I just discovered while chit-chatting with Mom that I am one-quarter ITNEG.

Significance? The Itneg were the "babaylan" -- healers -- in the area where I was birthed in the Philippines. It wasn't until I learned this that my writer's block disappeared for my essay to be part of a forthcoming project whose current working title is:

Deeper Than Modernity: Babaylanism as a Deep Structure of Filipino Subjectivity

Here is more information below -- and I do post this, too, because I need to remind myself to work that Babaylan essay for meeting the volume's deadline. I wouldn't go so far as to posit myself as an indigenist -- if only because I don't know enough about this movement (is "movement" right word?).
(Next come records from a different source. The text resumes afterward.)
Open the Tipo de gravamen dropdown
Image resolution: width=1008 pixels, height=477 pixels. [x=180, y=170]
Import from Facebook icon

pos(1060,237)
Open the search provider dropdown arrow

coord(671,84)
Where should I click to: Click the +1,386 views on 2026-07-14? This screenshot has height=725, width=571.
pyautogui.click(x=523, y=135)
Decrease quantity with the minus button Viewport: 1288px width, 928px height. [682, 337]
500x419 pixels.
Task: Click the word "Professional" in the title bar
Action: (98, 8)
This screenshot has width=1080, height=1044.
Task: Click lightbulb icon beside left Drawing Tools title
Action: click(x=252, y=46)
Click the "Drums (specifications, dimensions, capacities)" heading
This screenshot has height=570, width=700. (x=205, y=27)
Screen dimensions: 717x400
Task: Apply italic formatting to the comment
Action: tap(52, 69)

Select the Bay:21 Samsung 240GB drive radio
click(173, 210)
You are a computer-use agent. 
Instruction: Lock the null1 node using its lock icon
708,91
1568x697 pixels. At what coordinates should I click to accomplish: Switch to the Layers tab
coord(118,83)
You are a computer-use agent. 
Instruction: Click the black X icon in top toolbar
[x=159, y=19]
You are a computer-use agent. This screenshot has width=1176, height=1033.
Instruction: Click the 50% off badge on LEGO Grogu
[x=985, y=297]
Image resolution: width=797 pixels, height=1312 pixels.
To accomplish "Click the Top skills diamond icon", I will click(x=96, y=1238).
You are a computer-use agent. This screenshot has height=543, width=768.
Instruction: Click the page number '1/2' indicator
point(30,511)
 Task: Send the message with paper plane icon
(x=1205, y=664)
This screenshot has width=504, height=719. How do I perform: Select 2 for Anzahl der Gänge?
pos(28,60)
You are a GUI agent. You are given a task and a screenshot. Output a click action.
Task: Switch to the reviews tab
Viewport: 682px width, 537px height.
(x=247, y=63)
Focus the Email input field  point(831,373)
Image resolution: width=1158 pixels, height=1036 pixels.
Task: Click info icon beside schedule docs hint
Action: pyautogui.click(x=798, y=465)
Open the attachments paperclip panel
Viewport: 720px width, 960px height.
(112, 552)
But I do know that as regards Moi's mythic recall on Babaylans, it's not something that fits the Western narratives in which much of my poetry unfold. Anyway, here's more info about this book which should provoke y'all to take a look when it gets published:

Volume Editors: Leny Mendoza-Strobel, Sonoma State University; S. Lily Mendoza, University of Denver; & Jean Vengua, Poet and Independent Scholar/Writer

Modernity is a master narrative that is marked by a particular ethos--an age of colonization and empire beginning after 1492 with voyages of discovery, the advent of the scientific revolution, the valorization of enlightenment values, etc). The values of modernity (e.g. individual autonomy, aggressive pursuit of wealth, rationalism, liberalism, etc.) have exercised a growing hegemony despite more recent postmodern challenges to their constructed historicity. To posit postcolonial and indigenous narratives as alternative frames of reference for understanding contemporary history is to question the presumption of modernity to define exclusively what it means to be human. In this volume, we want to deepen our understanding of modernity by revealing it as a narrow and limited framework in the longer narrative of life on earth. Indigenism, for example, would point to the remarkable diversity of ways of being on the planet that have been cataclysmically obliterated in colonial and (later) industrial enterprises, themselves carrying out the 10,000 year-old logic of settled agricultural conquests of the hunter-gatherer social organization that characterized pre-modern humans. Taken in this long view of time, indigenization scholars assert that there is a need to deploy memory and mythic recall in order to learn what we still can about those other sustainable ways of being on the planet and perhaps avert what ecologists see as the human species' headlong fall into utter destruction and eventual extinction.